[Données issues d'un jeu de données]
----------------
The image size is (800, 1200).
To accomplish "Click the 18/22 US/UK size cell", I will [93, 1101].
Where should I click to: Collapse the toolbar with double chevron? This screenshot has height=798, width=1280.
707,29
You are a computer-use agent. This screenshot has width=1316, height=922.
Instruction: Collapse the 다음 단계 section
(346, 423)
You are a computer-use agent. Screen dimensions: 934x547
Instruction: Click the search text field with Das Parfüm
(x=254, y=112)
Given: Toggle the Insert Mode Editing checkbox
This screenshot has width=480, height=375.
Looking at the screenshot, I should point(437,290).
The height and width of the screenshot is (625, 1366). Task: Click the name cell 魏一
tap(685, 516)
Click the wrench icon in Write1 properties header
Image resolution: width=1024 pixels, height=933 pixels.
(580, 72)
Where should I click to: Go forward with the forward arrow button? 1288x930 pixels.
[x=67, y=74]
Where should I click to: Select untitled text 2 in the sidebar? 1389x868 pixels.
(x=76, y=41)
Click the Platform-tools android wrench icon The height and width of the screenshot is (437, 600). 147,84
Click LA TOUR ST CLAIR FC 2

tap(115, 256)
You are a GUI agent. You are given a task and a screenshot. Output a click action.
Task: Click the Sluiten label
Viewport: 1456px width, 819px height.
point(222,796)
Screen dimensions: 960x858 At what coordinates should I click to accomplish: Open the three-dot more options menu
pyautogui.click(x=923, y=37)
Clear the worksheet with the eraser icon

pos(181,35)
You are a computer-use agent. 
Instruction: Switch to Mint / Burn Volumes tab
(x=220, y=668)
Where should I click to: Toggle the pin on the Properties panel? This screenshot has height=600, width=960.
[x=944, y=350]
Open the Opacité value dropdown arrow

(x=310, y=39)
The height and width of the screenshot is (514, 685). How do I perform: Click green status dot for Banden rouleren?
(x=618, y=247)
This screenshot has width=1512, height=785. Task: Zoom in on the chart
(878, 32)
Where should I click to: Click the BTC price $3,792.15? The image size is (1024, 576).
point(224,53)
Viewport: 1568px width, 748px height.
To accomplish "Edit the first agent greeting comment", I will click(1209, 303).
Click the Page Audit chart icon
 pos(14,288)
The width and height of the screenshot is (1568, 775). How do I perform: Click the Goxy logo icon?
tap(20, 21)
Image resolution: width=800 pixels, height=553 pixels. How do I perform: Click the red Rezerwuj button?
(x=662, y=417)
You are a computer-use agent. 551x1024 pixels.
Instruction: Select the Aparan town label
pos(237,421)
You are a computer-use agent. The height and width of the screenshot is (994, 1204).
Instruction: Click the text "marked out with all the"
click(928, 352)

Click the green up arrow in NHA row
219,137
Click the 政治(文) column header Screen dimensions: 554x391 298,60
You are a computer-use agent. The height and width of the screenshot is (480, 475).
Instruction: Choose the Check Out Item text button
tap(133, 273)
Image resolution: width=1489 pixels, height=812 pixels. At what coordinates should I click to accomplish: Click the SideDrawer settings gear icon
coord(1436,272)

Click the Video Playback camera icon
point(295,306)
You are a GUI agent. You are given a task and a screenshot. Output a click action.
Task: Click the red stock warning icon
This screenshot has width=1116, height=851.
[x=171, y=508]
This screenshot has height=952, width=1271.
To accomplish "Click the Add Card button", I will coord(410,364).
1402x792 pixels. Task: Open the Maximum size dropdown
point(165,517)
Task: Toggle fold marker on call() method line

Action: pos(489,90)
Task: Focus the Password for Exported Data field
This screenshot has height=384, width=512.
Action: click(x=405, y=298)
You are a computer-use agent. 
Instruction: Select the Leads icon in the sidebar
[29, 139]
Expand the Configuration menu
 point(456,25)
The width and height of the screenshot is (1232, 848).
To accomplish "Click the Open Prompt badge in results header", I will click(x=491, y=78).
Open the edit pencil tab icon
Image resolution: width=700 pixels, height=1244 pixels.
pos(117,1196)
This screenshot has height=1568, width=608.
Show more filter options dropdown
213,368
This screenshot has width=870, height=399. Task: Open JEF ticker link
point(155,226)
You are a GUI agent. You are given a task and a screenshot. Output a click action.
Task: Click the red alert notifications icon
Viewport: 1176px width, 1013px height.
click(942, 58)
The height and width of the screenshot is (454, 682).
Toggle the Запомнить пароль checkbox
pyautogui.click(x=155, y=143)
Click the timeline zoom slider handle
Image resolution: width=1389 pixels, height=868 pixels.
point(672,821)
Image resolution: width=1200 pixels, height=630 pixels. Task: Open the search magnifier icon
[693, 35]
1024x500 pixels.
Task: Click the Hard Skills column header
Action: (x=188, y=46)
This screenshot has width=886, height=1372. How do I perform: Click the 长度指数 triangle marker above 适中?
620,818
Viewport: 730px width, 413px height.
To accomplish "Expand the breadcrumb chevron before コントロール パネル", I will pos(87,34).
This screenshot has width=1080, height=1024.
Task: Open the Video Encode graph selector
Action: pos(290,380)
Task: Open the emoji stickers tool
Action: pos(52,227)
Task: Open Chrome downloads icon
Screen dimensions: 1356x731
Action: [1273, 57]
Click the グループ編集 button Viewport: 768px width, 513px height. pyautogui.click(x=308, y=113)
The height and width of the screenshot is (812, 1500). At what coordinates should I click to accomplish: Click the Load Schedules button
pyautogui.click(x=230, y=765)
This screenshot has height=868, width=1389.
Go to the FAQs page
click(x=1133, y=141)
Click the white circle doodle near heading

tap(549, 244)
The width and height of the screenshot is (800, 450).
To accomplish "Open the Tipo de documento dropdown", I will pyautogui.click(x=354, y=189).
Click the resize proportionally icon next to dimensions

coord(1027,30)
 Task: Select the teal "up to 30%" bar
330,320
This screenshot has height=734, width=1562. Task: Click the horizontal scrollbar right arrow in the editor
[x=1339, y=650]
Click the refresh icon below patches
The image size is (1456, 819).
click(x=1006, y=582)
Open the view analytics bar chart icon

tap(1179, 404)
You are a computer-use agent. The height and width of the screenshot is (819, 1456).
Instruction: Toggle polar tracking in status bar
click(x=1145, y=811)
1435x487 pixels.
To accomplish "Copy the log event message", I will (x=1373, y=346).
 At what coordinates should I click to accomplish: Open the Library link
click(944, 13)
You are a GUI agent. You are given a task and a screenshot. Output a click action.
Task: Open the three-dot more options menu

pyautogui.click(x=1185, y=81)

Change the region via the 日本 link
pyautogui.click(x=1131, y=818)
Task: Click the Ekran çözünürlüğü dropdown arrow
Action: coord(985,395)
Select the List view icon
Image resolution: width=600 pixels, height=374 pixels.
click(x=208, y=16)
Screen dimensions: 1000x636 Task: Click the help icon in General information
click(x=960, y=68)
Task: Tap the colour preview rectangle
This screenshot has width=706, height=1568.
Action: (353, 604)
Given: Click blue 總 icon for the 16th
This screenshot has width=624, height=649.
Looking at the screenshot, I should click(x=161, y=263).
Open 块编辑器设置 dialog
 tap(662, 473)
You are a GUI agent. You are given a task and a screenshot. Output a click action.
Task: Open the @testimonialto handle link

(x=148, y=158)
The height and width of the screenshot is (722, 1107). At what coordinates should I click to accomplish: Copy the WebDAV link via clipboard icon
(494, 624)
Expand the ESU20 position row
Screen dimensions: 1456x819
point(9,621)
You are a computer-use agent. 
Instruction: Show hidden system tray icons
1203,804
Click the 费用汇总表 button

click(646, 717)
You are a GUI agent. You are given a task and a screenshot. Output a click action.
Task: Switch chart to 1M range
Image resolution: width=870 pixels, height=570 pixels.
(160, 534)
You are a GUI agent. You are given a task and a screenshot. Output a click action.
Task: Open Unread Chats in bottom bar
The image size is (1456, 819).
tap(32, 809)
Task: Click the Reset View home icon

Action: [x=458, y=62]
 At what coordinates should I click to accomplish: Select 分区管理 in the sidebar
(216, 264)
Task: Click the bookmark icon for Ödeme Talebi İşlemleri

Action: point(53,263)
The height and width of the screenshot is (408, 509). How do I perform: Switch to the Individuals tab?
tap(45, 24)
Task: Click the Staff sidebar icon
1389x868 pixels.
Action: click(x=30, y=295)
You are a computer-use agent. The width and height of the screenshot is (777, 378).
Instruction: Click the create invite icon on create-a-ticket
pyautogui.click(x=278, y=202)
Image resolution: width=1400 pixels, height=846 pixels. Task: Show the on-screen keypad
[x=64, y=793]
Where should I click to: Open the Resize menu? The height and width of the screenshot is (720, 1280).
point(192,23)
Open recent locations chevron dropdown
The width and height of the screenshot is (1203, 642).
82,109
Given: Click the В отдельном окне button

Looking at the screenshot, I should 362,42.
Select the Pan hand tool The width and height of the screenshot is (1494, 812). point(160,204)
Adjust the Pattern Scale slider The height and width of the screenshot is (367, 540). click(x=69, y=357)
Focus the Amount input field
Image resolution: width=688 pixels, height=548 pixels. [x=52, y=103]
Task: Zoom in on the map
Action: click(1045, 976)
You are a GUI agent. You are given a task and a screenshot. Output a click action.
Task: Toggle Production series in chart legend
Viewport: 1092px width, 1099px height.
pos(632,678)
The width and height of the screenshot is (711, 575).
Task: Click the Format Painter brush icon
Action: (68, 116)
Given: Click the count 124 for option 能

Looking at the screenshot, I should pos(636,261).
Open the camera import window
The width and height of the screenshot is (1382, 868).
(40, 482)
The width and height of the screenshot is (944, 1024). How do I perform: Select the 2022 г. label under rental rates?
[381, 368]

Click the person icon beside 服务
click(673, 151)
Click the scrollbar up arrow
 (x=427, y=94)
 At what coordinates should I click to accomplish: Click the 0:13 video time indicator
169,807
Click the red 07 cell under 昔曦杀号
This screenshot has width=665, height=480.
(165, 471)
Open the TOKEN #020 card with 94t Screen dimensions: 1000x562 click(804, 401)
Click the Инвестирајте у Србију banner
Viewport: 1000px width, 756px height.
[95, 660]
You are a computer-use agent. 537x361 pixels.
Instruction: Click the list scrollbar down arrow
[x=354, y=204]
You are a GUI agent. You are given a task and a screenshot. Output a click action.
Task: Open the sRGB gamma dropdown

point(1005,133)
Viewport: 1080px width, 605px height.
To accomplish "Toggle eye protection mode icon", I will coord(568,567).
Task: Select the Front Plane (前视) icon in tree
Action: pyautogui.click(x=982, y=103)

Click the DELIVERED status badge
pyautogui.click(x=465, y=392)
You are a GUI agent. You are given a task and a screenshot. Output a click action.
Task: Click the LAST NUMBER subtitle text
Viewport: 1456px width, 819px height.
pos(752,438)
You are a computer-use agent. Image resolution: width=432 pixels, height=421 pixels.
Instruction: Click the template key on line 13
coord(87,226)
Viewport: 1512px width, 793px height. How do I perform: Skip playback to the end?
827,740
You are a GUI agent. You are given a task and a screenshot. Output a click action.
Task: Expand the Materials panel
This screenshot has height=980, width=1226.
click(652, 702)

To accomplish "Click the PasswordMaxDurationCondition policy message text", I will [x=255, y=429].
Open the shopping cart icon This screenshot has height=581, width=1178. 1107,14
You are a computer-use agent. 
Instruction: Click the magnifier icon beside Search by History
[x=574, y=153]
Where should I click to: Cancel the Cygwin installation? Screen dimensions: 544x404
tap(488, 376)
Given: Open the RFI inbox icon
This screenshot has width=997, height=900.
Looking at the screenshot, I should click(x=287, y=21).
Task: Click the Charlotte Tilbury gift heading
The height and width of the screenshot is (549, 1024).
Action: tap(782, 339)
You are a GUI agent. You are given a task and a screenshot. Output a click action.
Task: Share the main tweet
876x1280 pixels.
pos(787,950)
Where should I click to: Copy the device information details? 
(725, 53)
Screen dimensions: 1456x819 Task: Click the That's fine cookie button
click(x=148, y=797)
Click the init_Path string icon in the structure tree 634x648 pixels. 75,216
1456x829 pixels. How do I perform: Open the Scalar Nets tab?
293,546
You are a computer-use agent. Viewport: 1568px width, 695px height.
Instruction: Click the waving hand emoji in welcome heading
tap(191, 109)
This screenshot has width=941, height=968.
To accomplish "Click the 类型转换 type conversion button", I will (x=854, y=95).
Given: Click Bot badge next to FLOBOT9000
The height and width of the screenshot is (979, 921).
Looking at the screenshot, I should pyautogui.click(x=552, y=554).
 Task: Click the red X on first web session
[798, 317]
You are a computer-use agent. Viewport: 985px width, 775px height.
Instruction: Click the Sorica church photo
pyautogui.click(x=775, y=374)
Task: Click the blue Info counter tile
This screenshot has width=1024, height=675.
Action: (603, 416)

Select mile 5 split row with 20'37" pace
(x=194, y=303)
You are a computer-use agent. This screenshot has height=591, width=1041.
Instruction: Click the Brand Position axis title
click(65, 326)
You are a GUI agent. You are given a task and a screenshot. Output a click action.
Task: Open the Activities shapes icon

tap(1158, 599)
----------------
● CONSIGNE:
Restituez sous forme de liste JSON de chaînes les lignes des données ci-dessus, une chaîne par ligne et sans les lignes vides. Commencez à la ligne qui contient « Where should I click to: Go » et arrêtez-vous après celle qui contient « (x=662, y=417) ».

● RÉPONSE COMPLÈTE:
[
  "Where should I click to: Go forward with the forward arrow button? 1288x930 pixels.",
  "[x=67, y=74]",
  "Where should I click to: Select untitled text 2 in the sidebar? 1389x868 pixels.",
  "(x=76, y=41)",
  "Click the Platform-tools android wrench icon The height and width of the screenshot is (437, 600). 147,84",
  "Click LA TOUR ST CLAIR FC 2",
  "tap(115, 256)",
  "You are a GUI agent. You are given a task and a screenshot. Output a click action.",
  "Task: Click the Sluiten label",
  "Viewport: 1456px width, 819px height.",
  "point(222,796)",
  "Screen dimensions: 960x858 At what coordinates should I click to accomplish: Open the three-dot more options menu",
  "pyautogui.click(x=923, y=37)",
  "Clear the worksheet with the eraser icon",
  "pos(181,35)",
  "You are a computer-use agent. ",
  "Instruction: Switch to Mint / Burn Volumes tab",
  "(x=220, y=668)",
  "Where should I click to: Toggle the pin on the Properties panel? This screenshot has height=600, width=960.",
  "[x=944, y=350]",
  "Open the Opacité value dropdown arrow",
  "(x=310, y=39)",
  "The height and width of the screenshot is (514, 685). How do I perform: Click green status dot for Banden rouleren?",
  "(x=618, y=247)",
  "This screenshot has width=1512, height=785. Task: Zoom in on the chart",
  "(878, 32)",
  "Where should I click to: Click the BTC price $3,792.15? The image size is (1024, 576).",
  "point(224,53)",
  "Viewport: 1568px width, 748px height.",
  "To accomplish \"Edit the first agent greeting comment\", I will click(1209, 303).",
  "Click the Page Audit chart icon",
  " pos(14,288)",
  "The width and height of the screenshot is (1568, 775). How do I perform: Click the Goxy logo icon?",
  "tap(20, 21)",
  "Image resolution: width=800 pixels, height=553 pixels. How do I perform: Click the red Rezerwuj button?",
  "(x=662, y=417)"
]